Cardiac Resynchronization Therapy

Ole-A. Breithardt, MD*

* Medizinische Klinik 2, Universitätsklinikum Erlangen, Ulmenweg 18, DE-91054 Erlangen, Germany (Email: olebreithardt{at}gmx.de).


Two recent studies published in JACC (1,2) suggest that the indication for cardiac resynchronization therapy (CRT) may be extended to heart failure patients with normal QRS width (<120 ms) and evidence of mechanical dyssynchrony identified by tissue Doppler imaging.

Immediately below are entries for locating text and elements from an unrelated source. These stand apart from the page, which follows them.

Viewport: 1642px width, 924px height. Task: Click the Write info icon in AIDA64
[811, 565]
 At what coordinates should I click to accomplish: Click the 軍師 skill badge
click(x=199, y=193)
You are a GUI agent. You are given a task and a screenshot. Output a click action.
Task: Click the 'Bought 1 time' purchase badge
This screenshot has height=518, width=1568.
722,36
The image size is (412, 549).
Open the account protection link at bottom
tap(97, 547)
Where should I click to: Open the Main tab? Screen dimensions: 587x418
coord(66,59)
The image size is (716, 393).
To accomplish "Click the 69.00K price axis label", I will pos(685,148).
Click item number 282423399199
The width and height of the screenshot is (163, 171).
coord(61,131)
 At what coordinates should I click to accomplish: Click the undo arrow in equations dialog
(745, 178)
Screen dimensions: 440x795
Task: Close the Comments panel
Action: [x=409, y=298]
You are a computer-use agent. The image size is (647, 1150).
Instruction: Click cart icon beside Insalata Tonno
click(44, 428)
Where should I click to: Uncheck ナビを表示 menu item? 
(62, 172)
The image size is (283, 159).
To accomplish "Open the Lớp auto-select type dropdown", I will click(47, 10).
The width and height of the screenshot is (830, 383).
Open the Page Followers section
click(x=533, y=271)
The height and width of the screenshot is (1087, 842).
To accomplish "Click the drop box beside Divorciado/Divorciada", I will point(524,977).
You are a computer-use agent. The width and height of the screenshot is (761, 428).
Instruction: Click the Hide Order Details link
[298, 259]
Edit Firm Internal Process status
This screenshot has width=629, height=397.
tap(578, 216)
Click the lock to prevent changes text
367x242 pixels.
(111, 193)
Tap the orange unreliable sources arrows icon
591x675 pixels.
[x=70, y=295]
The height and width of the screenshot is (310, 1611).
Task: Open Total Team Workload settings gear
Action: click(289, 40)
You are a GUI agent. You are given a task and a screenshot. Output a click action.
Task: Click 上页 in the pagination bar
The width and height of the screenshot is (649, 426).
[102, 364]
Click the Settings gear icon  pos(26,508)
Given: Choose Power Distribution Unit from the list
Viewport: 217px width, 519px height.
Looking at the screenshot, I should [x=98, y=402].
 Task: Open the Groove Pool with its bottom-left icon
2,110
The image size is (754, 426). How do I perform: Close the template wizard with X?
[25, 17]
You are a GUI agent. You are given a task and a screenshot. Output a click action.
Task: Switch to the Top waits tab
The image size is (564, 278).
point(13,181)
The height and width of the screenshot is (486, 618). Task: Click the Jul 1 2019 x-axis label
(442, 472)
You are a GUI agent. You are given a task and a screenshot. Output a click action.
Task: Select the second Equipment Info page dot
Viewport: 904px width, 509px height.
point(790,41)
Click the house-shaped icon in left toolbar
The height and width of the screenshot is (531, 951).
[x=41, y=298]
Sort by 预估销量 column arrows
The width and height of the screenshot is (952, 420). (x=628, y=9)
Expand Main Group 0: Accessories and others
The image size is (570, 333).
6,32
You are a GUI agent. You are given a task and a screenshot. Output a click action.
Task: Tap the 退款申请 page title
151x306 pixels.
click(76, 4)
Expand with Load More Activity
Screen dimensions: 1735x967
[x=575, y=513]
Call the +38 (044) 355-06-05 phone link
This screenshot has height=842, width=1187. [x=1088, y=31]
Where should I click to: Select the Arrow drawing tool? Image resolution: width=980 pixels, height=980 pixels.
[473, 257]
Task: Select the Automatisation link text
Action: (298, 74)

Cardiac resynchronization therapy is an electrical therapeutic approach to treat an electrical conduction delay that in turn causes mechanical failure, mainly within the left ventricle. This pathophysiologic concept has been elaborated and proven in numerous well-designed and well-controlled animal experiments, in hemodynamic studies in humans, and in mathematical models (3–6) but it is now challenged by a new approach that completely disregards the traditional electrical basis for resynchronization therapy and focuses solely on mechanical dyssynchrony.

Although it seems logical to look closer for the presence of mechanical dyssynchrony, by means of echocardiography or other imaging modalities, before recommending resynchronization therapy, I believe that we cannot completely ignore the electrocardiogram (ECG) at this time. Some important issues have not been addressed by both studies: how to deliver ventricular pacing in patients with normal electrical conduction and how to achieve sufficient ventricular capture to resynchronize ventricular contraction. It would be interesting to learn more about the intrinsic PR interval before pacemaker implantation and how the atrioventricular delays were set to ensure ventricular capture without interruption of atrial filling. How many patients had evidence of complete ventricular capture by the ECG at rest and in how many patients was mechanical resynchronization achieved by fusion between intrinsic activation and the pacing stimuli?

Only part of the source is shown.